Nathan uses a parable to reach David, and the story was so effective, that it upset David enough that he wanted to kill the man in the story! Boy, did Nathan know his audience. If Nathan didn’t know the best avenue by which to reach David, then he was surely listening to God’s command. When we are in a tough situation and in need of guidance, God provides help and guidance. He can also provide our words.
Nathan goes on to quote God to David, points out his specific transgressions and the consequences of his actions.

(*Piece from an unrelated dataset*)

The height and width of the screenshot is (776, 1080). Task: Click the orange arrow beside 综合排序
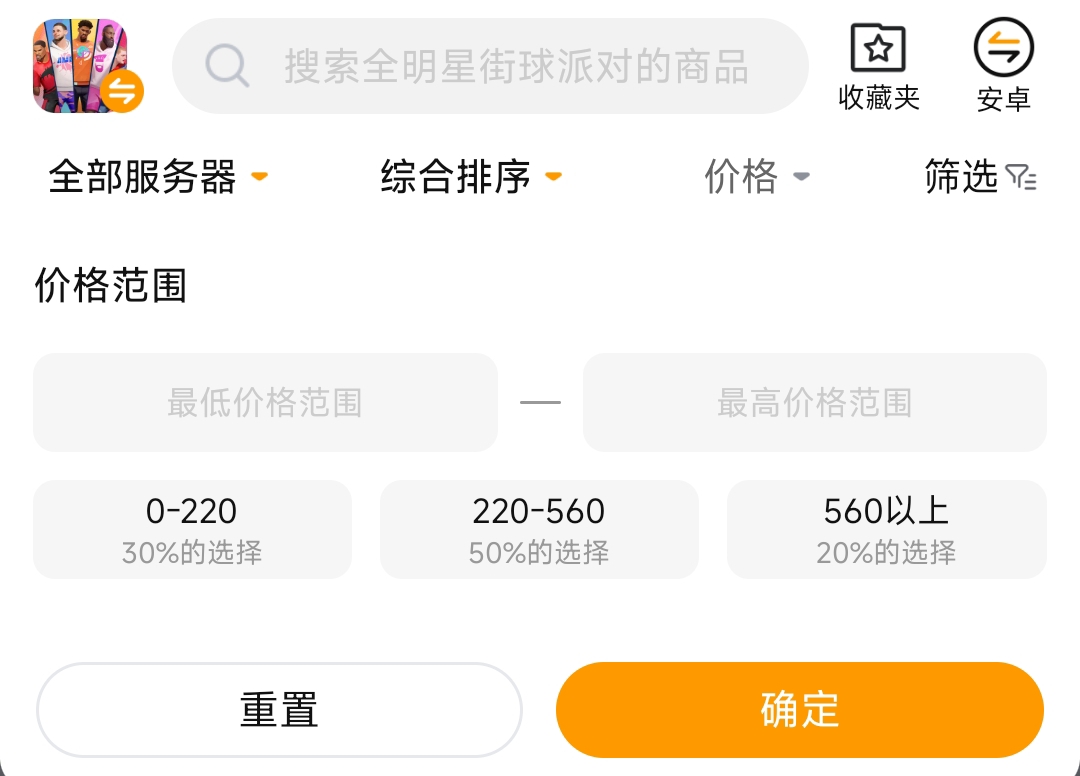tap(553, 178)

We have the Bible to use, don’t we? Would you be able to quote the Bible to help a friend stay on course?
God’s Way Gets Results
When Nathan uses the Bible to guide David, and saw the evidence in his own spiritual mirror, he realized he was wrong. In verse 13 David admits to Nathan that he had sinned. Nathan reassures David that God has cast away all of his sins, but that there are still consequences. Because of his sin, David’s son fell ill and was to “surely die.”
Nathan followed God’s lead, went to David, and reproofed him with The Word. He didn’t come to him casting accusations or threatening to report him to the higher authorities; he didn’t try and stone him. Nathan approached David as a brother. He showed concern. Showed him the facts and the consequences. David confessed and saw the err of his ways.

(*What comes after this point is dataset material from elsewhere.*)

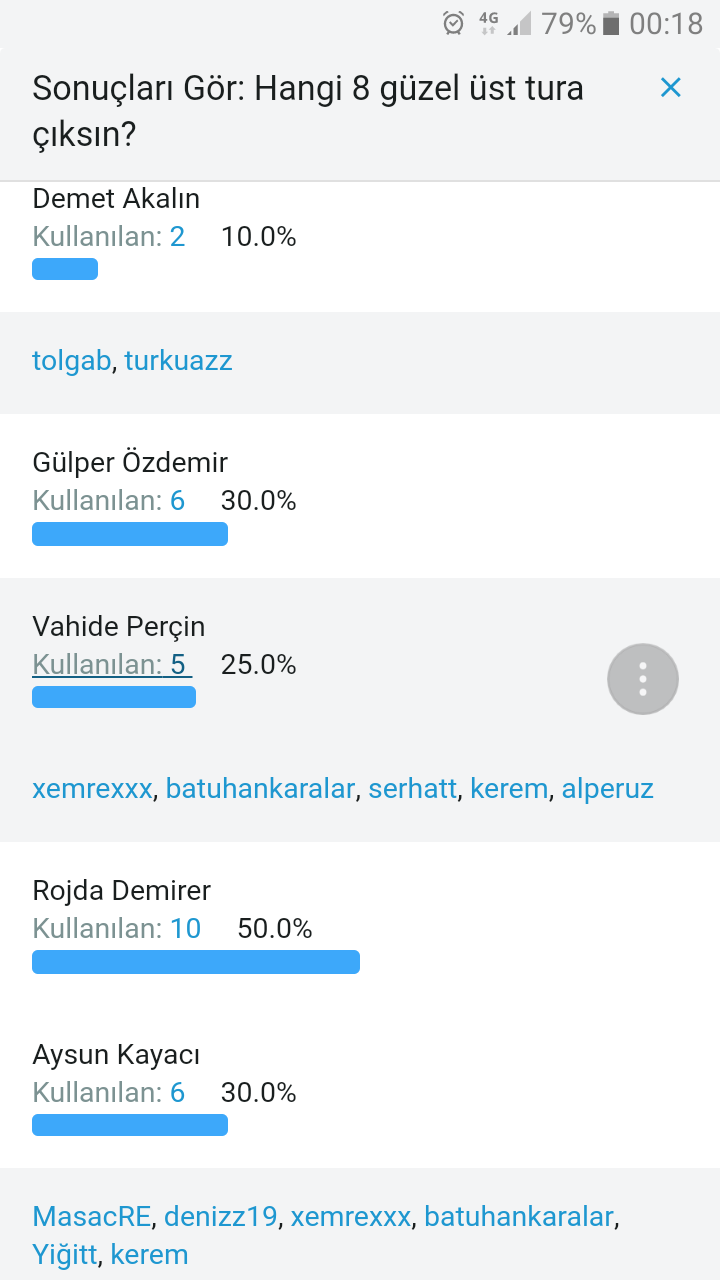
Task: Open denizz19's user profile
Action: [x=221, y=1217]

This is a great example for us, of what can happen when we follow through with reproof by Biblical example.
Getting Down to Business
Is it scary to approach someone in reproof? Sometimes it is even difficult to pray for others. It is scary to take responsibility for other people! There is something much more scary, though.

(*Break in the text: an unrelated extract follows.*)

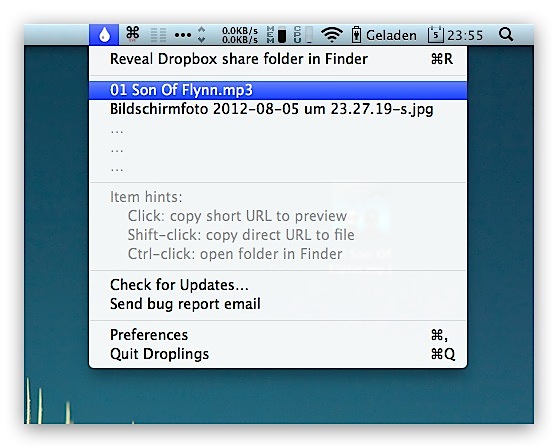This screenshot has height=448, width=558.
Task: Click the gray striped grid menu bar icon
Action: [158, 35]
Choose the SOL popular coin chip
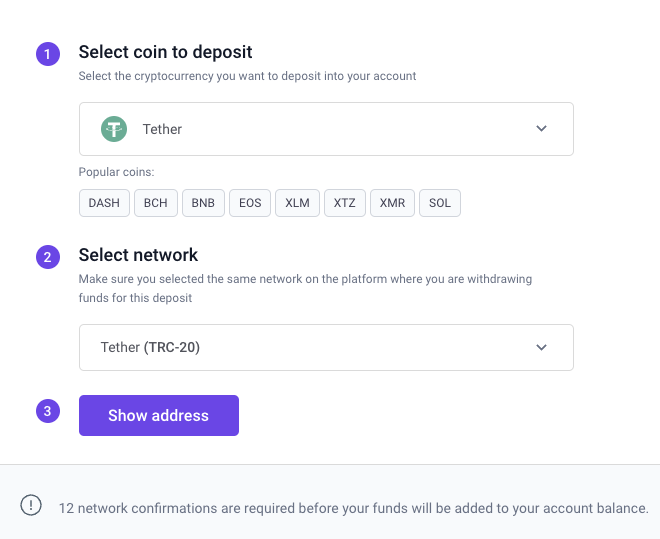 [440, 203]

In Micah 7:1-7, Micah describes a very distraught Israel. I urge you to read this passage. They were so sinful, they were blind; they were all enemies because they’d lost trust. The Israelites saw a bleak future.
Romans 3:23 says “all have sinned and fall short of the glory of God.”
Romans 6:23 says “for the wages of sin is death, but the gift of God is eternal life through Jesus Christ our Lord” (emphasis added).
This gift is worth having! The wages of sin are serious! It is imperative that we look out for one another, to share and correct each other in our walk so that we can all have this gift.
Romans 12 puts it beautifully:
“14 Bless those who persecute you; bless and do not curse. 15 Rejoice with those who rejoice, and weep with those who weep. 16 Be of the same mind toward one another. Do not set your mind on high things, but associate with the humble. Do not be wise in your own opinion.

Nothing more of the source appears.